United States Assistant Secretary of Labor for Occupational Safety and Health
- In office April 3, 2006 – November 7, 2008
- President: George W. Bush
- Preceded by: John L. Henshaw
- Succeeded by: David Michaels

Chair of the Occupational Safety and Health Review Commission
- In office March 1, 1990 – February 22, 1994
- President: George H. W. Bush; Bill Clinton;
- Preceded by: E. Ross Buckley
- Succeeded by: Stuart E. Weisberg

Personal details
- Born: Edwin Gerhart Foulke Jr.
- Party: Republican
- Profession: Lawyer

= Edwin Foulke =

American lawyer

Edwin Gerhart Foulke Jr. is an American lawyer who served as the Assistant Secretary of Labor. In 2006, Foulke was nominated by U.S. President George W. Bush to head the Occupational Safety and Health Administration and had assumed the position until November 2008. Foulke is currently a partner at Fisher & Phillips in Atlanta, Georgia.

== Education ==
He received his bachelor's degree with honors from the North Carolina State University in Raleigh, North Carolina in 1974. He went on to receive his J.D. degree from Loyola University School of Law in New Orleans in 1978 and a Master of Laws in Labor Law from Georgetown University Law Center in Washington, D.C.

== Government career ==
Prior to his nomination, Foulke was a partner with the law firm of Jackson Lewis, LLP in Greenville, South Carolina, and Washington, D.C., where he chaired the firm's OSHA practice group. His practice areas included all topics of labor relations, specializing in occupational safety and health issues, workplace violence risk assessment and prevention, and accident and fatality prevention. From 1990 to 1995, Foulke served on the Occupational Safety and Health Review Commission, chairing the commission from March 1990 to February 1994. The three-member commission is an independent federal adjudicatory agency that renders decisions involving workplace safety and health citations arising from OSHA inspections.
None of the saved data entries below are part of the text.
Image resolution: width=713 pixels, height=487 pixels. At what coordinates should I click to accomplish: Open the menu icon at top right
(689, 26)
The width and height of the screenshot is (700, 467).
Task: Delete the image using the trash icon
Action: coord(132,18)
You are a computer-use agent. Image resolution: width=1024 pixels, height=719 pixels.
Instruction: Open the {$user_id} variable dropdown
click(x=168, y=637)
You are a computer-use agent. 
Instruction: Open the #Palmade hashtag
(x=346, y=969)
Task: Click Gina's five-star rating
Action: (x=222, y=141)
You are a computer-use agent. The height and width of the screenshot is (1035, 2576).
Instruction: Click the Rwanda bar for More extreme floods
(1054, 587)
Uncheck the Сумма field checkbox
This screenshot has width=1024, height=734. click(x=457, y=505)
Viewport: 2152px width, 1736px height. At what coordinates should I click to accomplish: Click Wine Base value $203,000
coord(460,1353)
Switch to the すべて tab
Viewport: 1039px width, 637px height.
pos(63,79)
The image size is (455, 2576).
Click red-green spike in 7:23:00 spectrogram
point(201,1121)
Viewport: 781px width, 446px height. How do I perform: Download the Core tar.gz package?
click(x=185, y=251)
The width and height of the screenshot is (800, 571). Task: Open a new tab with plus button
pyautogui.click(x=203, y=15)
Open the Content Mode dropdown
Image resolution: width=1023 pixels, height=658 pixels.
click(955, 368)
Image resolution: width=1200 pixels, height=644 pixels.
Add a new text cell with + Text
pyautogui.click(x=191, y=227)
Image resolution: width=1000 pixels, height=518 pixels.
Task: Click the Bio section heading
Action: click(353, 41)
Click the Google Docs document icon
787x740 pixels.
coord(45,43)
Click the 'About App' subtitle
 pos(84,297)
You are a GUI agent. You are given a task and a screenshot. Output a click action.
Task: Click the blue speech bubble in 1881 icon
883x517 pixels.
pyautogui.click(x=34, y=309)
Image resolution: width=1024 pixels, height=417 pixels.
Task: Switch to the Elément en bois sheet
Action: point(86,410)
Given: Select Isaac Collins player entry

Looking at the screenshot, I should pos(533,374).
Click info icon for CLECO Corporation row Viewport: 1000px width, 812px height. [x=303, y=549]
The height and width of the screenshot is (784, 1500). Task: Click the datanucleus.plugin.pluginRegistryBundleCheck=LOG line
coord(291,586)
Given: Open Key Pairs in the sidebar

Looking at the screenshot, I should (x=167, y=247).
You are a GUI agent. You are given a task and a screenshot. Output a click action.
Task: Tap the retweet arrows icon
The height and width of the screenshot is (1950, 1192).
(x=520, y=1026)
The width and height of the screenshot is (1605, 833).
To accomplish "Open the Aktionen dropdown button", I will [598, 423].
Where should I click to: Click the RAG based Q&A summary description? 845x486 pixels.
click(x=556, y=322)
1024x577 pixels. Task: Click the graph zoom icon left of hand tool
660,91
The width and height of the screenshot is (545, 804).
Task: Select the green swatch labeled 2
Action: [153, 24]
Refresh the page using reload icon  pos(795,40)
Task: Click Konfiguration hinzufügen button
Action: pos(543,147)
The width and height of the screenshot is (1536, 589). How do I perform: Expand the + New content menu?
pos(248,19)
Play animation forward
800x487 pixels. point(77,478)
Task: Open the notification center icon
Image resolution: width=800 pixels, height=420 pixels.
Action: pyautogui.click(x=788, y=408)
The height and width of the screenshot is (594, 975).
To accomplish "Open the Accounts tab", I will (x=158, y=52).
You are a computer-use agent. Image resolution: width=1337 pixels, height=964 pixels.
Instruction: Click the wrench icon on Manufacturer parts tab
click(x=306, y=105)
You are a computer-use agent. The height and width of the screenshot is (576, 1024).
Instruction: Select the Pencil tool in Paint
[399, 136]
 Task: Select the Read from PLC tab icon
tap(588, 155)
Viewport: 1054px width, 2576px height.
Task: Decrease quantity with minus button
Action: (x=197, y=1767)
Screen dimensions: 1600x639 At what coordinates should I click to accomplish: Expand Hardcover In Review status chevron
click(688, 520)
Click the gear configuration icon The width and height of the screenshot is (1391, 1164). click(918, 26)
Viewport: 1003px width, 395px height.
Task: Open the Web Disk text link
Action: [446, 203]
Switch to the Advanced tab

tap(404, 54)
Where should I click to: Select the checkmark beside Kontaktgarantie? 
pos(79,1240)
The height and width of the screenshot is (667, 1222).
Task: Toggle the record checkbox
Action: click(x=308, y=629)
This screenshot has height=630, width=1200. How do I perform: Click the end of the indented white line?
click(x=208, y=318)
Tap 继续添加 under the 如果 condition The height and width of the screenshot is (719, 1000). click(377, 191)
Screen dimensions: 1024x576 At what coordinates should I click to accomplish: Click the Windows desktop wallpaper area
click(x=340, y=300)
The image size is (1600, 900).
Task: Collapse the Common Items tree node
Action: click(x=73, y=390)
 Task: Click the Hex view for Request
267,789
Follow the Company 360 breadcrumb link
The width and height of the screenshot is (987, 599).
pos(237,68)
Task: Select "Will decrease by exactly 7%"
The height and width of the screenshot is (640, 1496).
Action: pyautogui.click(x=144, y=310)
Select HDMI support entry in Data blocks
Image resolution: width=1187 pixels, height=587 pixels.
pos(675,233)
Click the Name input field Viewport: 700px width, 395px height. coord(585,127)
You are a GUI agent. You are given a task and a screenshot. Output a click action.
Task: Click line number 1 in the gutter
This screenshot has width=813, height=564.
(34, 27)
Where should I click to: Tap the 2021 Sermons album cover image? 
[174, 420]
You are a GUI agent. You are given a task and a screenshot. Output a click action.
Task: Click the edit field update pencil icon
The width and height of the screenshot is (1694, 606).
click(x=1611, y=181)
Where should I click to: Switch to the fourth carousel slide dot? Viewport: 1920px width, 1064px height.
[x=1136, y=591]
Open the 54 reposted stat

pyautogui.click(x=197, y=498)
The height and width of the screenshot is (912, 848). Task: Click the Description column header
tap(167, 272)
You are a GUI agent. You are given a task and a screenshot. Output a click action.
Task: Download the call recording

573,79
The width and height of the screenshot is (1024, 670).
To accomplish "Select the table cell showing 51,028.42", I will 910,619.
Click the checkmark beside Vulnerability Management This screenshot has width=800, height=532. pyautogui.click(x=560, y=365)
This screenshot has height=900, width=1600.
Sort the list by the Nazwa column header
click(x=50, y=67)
Foulke served on the Workplace Health and Safety Committee for the Society for Human Resource Management from 2000 to 2004, including a two-year term as the committee's chair. He was also a member of the Health and Safety Subcommittee for the U.S. Chamber of Commerce. Foulke has authored articles on workplace safety and health for various entities, including the South Carolina Chamber of Commerce, American Bar Association, the South Carolina Bar Association, and the North Carolina Citizens for Business and Industry.